Вот почему, пока я находился в окружении, на меня в Союз писателей пришла похоронка. От моей жены, эвакуированной Союзом в Казань, ее до времени скрыли.
Однако не так это все просто — есть вещи, которые невозможно предусмотреть. Я рассказываю это к тому, что война предлагала людям совершенно необычные комбинации случайностей, очень далекие от привычной логики цепочки причин и следствий. Она протягивала среди нас свои, порой самые неожиданные связи. Я позволю себе здесь маленькое отступление на эту тему.
Моя жена близко дружила с Антокольским и его женой, вахтанговской актрисой Зоей Константиновной Бажановой. В Казани эта дружба стала особенно тесной.
Они там вместе голодали и холодали. Особенно мучила голодуха Антокольского. И вот однажды, весьма возбужденный открывающейся перед ним перспективой, Павел Григорьевич приносит Зое Константиновне радостную новость: полушутя — полусерьезно он говорит ей, что мою жену внесли в список на копченую колбасу.
Мол, она этого еще не знает, но он сейчас ей об этом сообщит и тогда, глядишь, ему за добрую весть тоже перепадет кусочек.
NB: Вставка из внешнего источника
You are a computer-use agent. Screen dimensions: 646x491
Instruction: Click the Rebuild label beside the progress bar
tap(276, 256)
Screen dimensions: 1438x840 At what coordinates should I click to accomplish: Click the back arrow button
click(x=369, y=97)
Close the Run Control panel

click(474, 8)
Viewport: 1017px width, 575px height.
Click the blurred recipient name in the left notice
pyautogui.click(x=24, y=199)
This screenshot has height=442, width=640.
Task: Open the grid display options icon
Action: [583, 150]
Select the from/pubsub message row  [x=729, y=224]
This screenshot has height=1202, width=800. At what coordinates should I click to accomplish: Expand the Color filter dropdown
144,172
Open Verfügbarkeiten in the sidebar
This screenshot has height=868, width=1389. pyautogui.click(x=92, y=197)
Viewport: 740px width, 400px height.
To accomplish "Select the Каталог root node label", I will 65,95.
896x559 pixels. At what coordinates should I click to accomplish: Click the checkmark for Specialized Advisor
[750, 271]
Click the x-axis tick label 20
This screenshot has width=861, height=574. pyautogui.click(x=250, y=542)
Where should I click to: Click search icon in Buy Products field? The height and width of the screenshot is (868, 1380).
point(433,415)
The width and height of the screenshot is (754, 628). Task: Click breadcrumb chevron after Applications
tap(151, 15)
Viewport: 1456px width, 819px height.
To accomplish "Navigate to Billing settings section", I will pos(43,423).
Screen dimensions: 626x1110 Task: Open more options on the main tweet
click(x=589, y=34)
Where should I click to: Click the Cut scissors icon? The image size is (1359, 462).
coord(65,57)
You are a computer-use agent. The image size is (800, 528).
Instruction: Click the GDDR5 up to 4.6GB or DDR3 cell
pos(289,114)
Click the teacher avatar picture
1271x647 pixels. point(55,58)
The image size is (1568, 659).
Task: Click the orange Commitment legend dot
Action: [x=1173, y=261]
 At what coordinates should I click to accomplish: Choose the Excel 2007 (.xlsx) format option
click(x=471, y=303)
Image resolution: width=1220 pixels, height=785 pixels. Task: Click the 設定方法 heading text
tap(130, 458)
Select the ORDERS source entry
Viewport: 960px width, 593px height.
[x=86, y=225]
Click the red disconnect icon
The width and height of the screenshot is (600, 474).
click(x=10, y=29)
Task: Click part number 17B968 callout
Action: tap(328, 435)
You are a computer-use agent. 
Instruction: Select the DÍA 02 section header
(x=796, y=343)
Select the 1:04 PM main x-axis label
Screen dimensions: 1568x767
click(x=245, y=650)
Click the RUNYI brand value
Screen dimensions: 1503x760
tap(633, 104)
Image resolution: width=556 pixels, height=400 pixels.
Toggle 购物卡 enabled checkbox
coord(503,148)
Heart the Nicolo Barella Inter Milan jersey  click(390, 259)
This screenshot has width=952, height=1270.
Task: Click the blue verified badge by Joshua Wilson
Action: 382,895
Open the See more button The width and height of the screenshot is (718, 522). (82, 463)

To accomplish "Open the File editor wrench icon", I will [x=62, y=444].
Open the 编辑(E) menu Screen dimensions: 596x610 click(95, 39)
Все это происходило на людях.
— Ты сошел с ума, Павлик! — закричала испуганная Зоя Константиновна. — Пока до нее не дошло, надо ее немедленно из этого списка вычеркнуть. Пора бы тебе, старому гурману, знать, что копченую колбасу решено давать только вдовам…
Этот диалог относится примерно к первым числам ноября. 13 ноября жена получила от меня телеграмму, что я жив и вырвался из окружения. А 21—го погиб Костя Кунин. Погиб, так и не узнав о начавшемся через две недели нашем наступлении под Москвой.
А теперь еще об одном моем друге — о Павле Яльцеве. О его судьбе.
Я уже говорил, что мы в ополчении делили все трудности походной жизни истинно по — братски, даже не отдавая себе в этом отчета. Такова была нравственная атмосфера, естественно сложившаяся в роте с самого начала. С момента выхода из Москвы. И чем дальше мы от нее уходили, тем более насущными становились для каждого из нас эти навыки повседневной солидарности. В истории Павла Яльцева они проявились, пожалуй, с наибольшей наглядностью.
Павел с первых же дней похода страдал от зубной боли. Облегчить его мучения в полевых условиях не было возможности. Он долго терпел, но потом стал проситься хотя бы на два — три дня в Москву к стоматологу. В конце концов командование ему разрешило эту поездку. На целых пять дней. А произошло это в конце сентября.